Build ingestion pipelines (batch, CDC, streaming) from S/4HANA/DataSphere, PHD/historian, LIMS, TMS, HSE, and other sources into landing → curated → semantic layers.
Implement data contracts, schema/versioning, SCD handling, partitioning, and performance tuning (file formats, clustering, caching).
Develop dimensional/semantic models that back certified Power BI datasets and APIs for apps/agents.
Integrate OT data via OPC UA/MQTT, broker/DMZ patterns, read-only historian feeds, and event/batch frames—no control-net reads.
Collaborate with plant controls on change control, signal quality, and downtime windows.
Embed data quality rules, unit/integration tests, and validation checks (freshness, completeness, drift/PSI).
Instrument lineage and end-to-end monitoring; build alerting and on-call runbooks to minimize MTTR.

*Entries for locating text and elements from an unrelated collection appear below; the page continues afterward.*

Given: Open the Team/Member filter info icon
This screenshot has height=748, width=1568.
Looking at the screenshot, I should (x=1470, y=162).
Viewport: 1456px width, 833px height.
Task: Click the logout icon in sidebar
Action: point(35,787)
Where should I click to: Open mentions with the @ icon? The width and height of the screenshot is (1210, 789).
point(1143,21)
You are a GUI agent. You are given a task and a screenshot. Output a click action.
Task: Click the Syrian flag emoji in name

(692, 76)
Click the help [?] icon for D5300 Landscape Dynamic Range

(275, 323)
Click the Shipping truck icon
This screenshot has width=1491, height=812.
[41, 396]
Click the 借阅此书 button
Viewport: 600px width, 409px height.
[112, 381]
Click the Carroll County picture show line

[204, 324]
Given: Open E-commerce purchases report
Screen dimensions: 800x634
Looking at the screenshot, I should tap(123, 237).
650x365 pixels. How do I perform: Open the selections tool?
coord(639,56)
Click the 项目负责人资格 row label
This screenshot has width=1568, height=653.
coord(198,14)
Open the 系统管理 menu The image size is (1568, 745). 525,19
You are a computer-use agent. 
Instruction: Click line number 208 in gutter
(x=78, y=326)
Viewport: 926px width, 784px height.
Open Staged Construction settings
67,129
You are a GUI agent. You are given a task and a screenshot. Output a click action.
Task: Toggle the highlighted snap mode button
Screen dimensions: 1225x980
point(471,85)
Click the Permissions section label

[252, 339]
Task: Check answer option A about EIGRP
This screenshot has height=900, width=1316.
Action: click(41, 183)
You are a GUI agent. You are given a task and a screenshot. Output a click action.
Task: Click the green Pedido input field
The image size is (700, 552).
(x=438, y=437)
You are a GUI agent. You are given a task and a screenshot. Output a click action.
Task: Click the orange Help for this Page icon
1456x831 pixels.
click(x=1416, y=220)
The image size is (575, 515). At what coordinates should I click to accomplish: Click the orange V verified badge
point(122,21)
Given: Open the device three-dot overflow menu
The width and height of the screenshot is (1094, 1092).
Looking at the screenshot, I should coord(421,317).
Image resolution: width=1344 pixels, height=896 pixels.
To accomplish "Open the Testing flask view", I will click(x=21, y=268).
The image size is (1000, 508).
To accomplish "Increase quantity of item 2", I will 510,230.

Enforce RBAC, secrets management, PII/HSE classifications, and retention aligned to Governance/MDM policies.
Automate build/test/deploy with Git-based CI/CD (environments, approvals, blue/green).
Track and optimize cost/performance (cluster sizing, autoscaling, cache strategy); contribute to FinOps reviews.
Partner with Reporting & BI on semantic model contracts, RLS, and performance SLAs; avoid direct system scraping.
Produce “readme” docs, data dictionaries, runbooks, and post-incident reviews; support knowledge transfer with vendors.